→ **DATASET RECORDS**:
◇ ◇ ◇ ◇ ◇ ◇ ◇

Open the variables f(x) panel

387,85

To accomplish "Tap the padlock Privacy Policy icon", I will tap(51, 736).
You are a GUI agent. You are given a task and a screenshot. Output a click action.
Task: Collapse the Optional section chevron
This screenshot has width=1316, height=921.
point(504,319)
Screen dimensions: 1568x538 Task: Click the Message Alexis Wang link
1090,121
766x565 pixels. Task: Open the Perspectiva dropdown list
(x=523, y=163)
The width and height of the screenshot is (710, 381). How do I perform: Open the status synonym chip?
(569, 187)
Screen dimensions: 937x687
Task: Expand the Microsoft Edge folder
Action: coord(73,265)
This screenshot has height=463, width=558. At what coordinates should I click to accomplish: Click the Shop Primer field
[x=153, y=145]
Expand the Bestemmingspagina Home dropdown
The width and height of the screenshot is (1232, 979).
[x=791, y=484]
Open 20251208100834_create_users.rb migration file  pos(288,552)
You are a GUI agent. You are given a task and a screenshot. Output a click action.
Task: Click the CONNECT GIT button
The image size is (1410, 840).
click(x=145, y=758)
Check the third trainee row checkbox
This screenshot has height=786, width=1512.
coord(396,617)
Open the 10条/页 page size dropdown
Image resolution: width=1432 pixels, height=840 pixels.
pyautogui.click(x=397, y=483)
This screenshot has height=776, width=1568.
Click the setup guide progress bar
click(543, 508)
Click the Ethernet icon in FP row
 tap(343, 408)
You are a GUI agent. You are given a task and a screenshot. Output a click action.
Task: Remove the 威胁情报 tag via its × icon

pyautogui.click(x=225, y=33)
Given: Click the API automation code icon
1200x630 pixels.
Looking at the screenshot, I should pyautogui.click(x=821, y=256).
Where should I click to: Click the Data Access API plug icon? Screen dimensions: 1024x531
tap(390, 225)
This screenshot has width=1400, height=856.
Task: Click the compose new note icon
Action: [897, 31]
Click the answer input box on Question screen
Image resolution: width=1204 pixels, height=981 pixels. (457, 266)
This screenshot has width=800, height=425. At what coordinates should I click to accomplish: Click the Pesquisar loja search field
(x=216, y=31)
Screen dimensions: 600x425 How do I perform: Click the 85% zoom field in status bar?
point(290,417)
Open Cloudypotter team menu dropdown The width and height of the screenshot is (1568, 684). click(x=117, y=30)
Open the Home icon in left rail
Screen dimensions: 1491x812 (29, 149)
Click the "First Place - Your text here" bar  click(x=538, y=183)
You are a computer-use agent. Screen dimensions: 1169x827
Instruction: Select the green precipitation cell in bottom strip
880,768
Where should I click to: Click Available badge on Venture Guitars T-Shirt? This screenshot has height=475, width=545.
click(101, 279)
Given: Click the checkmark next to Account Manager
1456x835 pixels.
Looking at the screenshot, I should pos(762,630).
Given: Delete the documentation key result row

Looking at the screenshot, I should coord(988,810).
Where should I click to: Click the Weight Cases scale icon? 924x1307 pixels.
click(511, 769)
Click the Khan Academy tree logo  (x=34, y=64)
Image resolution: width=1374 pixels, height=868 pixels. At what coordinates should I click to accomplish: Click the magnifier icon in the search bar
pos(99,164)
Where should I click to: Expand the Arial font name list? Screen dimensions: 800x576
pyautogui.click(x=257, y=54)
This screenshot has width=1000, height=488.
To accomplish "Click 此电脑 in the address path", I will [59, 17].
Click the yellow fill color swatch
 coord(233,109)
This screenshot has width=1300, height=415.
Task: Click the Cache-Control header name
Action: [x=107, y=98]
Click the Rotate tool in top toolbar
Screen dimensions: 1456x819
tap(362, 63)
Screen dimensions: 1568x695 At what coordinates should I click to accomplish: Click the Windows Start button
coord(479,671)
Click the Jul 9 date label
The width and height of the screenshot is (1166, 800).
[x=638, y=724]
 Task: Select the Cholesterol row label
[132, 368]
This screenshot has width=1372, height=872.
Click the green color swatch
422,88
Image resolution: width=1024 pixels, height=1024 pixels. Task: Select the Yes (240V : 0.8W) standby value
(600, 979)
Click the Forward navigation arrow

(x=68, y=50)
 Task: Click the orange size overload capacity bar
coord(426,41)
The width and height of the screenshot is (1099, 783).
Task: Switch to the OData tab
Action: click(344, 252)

◇ ◇ ◇ ◇ ◇ ◇ ◇

→ **PROBLEM TO SOLVE**: Copy all of the lines above exactly as they appear.

→ **RESULT OF THIS EXERCISE**:
Open the variables f(x) panel

387,85

To accomplish "Tap the padlock Privacy Policy icon", I will tap(51, 736).
You are a GUI agent. You are given a task and a screenshot. Output a click action.
Task: Collapse the Optional section chevron
This screenshot has width=1316, height=921.
point(504,319)
Screen dimensions: 1568x538 Task: Click the Message Alexis Wang link
1090,121
766x565 pixels. Task: Open the Perspectiva dropdown list
(x=523, y=163)
The width and height of the screenshot is (710, 381). How do I perform: Open the status synonym chip?
(569, 187)
Screen dimensions: 937x687
Task: Expand the Microsoft Edge folder
Action: coord(73,265)
This screenshot has height=463, width=558. At what coordinates should I click to accomplish: Click the Shop Primer field
[x=153, y=145]
Expand the Bestemmingspagina Home dropdown
The width and height of the screenshot is (1232, 979).
[x=791, y=484]
Open 20251208100834_create_users.rb migration file  pos(288,552)
You are a GUI agent. You are given a task and a screenshot. Output a click action.
Task: Click the CONNECT GIT button
The image size is (1410, 840).
click(x=145, y=758)
Check the third trainee row checkbox
This screenshot has height=786, width=1512.
coord(396,617)
Open the 10条/页 page size dropdown
Image resolution: width=1432 pixels, height=840 pixels.
pyautogui.click(x=397, y=483)
This screenshot has height=776, width=1568.
Click the setup guide progress bar
click(543, 508)
Click the Ethernet icon in FP row
 tap(343, 408)
You are a GUI agent. You are given a task and a screenshot. Output a click action.
Task: Remove the 威胁情报 tag via its × icon

pyautogui.click(x=225, y=33)
Given: Click the API automation code icon
1200x630 pixels.
Looking at the screenshot, I should pyautogui.click(x=821, y=256).
Where should I click to: Click the Data Access API plug icon? Screen dimensions: 1024x531
tap(390, 225)
This screenshot has width=1400, height=856.
Task: Click the compose new note icon
Action: [897, 31]
Click the answer input box on Question screen
Image resolution: width=1204 pixels, height=981 pixels. (457, 266)
This screenshot has width=800, height=425. At what coordinates should I click to accomplish: Click the Pesquisar loja search field
(x=216, y=31)
Screen dimensions: 600x425 How do I perform: Click the 85% zoom field in status bar?
point(290,417)
Open Cloudypotter team menu dropdown The width and height of the screenshot is (1568, 684). click(x=117, y=30)
Open the Home icon in left rail
Screen dimensions: 1491x812 (29, 149)
Click the "First Place - Your text here" bar  click(x=538, y=183)
You are a computer-use agent. Screen dimensions: 1169x827
Instruction: Select the green precipitation cell in bottom strip
880,768
Where should I click to: Click Available badge on Venture Guitars T-Shirt? This screenshot has height=475, width=545.
click(101, 279)
Given: Click the checkmark next to Account Manager
1456x835 pixels.
Looking at the screenshot, I should pos(762,630).
Given: Delete the documentation key result row

Looking at the screenshot, I should coord(988,810).
Where should I click to: Click the Weight Cases scale icon? 924x1307 pixels.
click(511, 769)
Click the Khan Academy tree logo  (x=34, y=64)
Image resolution: width=1374 pixels, height=868 pixels. At what coordinates should I click to accomplish: Click the magnifier icon in the search bar
pos(99,164)
Where should I click to: Expand the Arial font name list? Screen dimensions: 800x576
pyautogui.click(x=257, y=54)
This screenshot has width=1000, height=488.
To accomplish "Click 此电脑 in the address path", I will [59, 17].
Click the yellow fill color swatch
 coord(233,109)
This screenshot has width=1300, height=415.
Task: Click the Cache-Control header name
Action: [x=107, y=98]
Click the Rotate tool in top toolbar
Screen dimensions: 1456x819
tap(362, 63)
Screen dimensions: 1568x695 At what coordinates should I click to accomplish: Click the Windows Start button
coord(479,671)
Click the Jul 9 date label
The width and height of the screenshot is (1166, 800).
[x=638, y=724]
 Task: Select the Cholesterol row label
[132, 368]
This screenshot has width=1372, height=872.
Click the green color swatch
422,88
Image resolution: width=1024 pixels, height=1024 pixels. Task: Select the Yes (240V : 0.8W) standby value
(600, 979)
Click the Forward navigation arrow

(x=68, y=50)
 Task: Click the orange size overload capacity bar
coord(426,41)
The width and height of the screenshot is (1099, 783).
Task: Switch to the OData tab
Action: click(344, 252)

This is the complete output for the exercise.